L’estensione degli incentivi per la produzione di energia elettrica agli impianti alimentati a biogas di potenza fino a 300 kW con il requisito che siano realizzati da imprenditori agricoli e che vengano alimentati per l’80% da reflui o comunque scarti che derivano dalle aziende agricole e per il 20% da colture di secondo raccolto.

Da segnalare anche la proroga del cosiddetto “Bonus Verde” che prevede la detrazione del 19% per le spese di investimento in verde (dalla realizzazione di giardini e impianti di irrigazioni alla sistemazione delle aree scoperte degli edifici privati). 
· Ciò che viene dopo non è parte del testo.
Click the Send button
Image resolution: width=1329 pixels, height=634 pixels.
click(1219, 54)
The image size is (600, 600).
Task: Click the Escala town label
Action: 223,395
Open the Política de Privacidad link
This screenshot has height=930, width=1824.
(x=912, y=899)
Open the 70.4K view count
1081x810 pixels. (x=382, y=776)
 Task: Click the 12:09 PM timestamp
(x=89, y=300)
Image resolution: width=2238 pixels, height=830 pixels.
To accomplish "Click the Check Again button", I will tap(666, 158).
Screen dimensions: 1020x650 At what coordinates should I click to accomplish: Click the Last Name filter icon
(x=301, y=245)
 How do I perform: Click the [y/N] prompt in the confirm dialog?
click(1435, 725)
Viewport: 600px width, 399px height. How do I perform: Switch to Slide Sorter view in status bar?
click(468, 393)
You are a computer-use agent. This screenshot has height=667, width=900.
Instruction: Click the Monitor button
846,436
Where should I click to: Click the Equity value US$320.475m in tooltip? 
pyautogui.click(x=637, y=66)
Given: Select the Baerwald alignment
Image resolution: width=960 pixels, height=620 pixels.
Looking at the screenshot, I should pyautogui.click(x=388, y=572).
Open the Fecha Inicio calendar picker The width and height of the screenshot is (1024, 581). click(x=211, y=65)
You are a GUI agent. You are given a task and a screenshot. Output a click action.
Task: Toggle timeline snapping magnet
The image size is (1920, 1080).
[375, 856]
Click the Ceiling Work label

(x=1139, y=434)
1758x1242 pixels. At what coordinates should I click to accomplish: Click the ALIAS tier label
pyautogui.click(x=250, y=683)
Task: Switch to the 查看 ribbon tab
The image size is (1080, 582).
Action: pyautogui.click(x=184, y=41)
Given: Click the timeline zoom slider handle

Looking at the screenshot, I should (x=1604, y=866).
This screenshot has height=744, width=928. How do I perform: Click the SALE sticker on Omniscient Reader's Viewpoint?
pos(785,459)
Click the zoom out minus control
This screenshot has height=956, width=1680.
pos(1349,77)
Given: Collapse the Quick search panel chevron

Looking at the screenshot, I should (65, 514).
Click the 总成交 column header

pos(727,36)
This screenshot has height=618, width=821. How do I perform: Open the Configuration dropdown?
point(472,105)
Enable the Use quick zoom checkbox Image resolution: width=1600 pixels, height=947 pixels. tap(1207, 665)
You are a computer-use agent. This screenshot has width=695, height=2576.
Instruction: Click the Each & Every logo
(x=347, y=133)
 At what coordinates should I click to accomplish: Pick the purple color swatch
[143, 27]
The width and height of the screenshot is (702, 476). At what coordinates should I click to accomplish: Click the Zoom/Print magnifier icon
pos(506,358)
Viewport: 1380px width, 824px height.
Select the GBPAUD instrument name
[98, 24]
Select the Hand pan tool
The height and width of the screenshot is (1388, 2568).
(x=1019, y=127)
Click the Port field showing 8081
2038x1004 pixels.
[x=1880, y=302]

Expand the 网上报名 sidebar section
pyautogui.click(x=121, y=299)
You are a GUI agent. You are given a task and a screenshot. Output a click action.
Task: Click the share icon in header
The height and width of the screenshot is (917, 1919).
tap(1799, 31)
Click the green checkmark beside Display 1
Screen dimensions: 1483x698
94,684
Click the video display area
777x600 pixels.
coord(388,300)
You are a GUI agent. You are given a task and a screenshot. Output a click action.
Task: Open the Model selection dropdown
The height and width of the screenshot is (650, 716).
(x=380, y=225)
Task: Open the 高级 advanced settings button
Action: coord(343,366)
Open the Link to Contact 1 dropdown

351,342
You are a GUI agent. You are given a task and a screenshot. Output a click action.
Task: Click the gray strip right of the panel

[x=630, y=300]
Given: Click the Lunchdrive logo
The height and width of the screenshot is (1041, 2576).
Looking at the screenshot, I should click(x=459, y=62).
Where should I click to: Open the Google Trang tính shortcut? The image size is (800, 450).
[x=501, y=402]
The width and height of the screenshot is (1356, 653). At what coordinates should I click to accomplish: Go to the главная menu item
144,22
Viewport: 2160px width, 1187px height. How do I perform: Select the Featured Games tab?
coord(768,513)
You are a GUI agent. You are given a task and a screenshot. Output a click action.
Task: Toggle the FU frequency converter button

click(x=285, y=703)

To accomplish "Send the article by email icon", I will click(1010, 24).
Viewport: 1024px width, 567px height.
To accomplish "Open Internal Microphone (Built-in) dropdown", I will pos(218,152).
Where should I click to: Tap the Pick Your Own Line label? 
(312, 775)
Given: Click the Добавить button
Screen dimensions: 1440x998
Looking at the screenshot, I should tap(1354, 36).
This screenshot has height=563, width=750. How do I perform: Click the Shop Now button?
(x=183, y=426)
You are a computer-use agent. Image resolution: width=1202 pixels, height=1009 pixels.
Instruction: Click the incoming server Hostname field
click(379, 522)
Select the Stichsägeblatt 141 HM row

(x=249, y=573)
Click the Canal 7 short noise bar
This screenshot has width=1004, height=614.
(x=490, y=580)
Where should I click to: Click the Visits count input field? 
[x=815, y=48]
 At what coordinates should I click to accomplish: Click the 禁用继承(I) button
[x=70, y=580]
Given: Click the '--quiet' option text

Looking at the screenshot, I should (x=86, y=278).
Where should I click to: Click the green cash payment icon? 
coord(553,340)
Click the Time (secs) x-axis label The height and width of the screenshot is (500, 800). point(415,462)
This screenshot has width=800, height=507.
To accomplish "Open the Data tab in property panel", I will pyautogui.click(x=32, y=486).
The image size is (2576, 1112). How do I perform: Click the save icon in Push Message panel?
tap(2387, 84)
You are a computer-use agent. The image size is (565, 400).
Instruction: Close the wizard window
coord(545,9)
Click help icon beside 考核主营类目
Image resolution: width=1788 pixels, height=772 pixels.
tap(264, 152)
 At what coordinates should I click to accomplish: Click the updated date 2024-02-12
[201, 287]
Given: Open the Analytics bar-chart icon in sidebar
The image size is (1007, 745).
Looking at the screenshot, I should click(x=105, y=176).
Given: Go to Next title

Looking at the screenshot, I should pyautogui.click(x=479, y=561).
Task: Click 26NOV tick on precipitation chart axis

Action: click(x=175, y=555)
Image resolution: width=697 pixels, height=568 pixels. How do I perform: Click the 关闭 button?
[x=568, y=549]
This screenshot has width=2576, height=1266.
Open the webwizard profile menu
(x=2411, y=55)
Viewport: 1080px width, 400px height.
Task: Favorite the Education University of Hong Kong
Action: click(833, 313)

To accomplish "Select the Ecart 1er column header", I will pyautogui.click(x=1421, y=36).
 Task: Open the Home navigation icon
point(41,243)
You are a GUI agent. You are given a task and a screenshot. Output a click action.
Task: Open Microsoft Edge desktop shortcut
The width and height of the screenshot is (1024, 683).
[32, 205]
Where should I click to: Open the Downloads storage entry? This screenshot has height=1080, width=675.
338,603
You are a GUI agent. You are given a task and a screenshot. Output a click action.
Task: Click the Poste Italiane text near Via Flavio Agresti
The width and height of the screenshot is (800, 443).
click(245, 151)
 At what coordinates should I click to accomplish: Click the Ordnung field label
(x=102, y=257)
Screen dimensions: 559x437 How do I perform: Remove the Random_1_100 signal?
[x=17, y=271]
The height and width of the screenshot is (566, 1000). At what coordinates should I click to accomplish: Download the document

Viene valorizzato il rapporto diretto tra imprenditori agricoli e consumatori prevedendo che gli imprenditori agricoli potranno vendere al dettaglio, oltre che in misura prevalente i prodotti di produzione aziendale, soltanto prodotti agricoli e alimentari acquistati direttamente da altri imprenditori agricoli, garantendo così i consumatori circa l’origine dei prodotti acquistati.

Un altro importante risultato – afferma la Coldiretti interprovinciale – è la proroga al 1° gennaio del 2020 dell’entrata in vigore del sistema Uniemens, il nuovo sistema di gestione delle deleghe per le aziende agricole con dipendenti che adottano il Dmag che prevede l’invio mensile delle denunce retributive e contributive degli operai agricoli che invece con il Dmag è trimestrale.

Fortunato Trezzi

“Ci sono tuttavia preoccupazioni per la mancata previsione di interventi indispensabili per il sostegno alla competitività delle imprese, all’occupazione e all’ambiente” conclude Trezzi. Ad esempio “non è stata prevista la proroga degli sgravi contributivi per i nuovi imprenditori agricoli under 40, mettendo a rischio il ricambio generazionale che, nelle nostre province, ha dato linfa e prospettive al settore in questi ultimi anni. Una carenza che va al più presto superata, in un momento in cui l’agricoltura può offrire importanti opportunità per l’occupazione e la crescita economica del Paese”.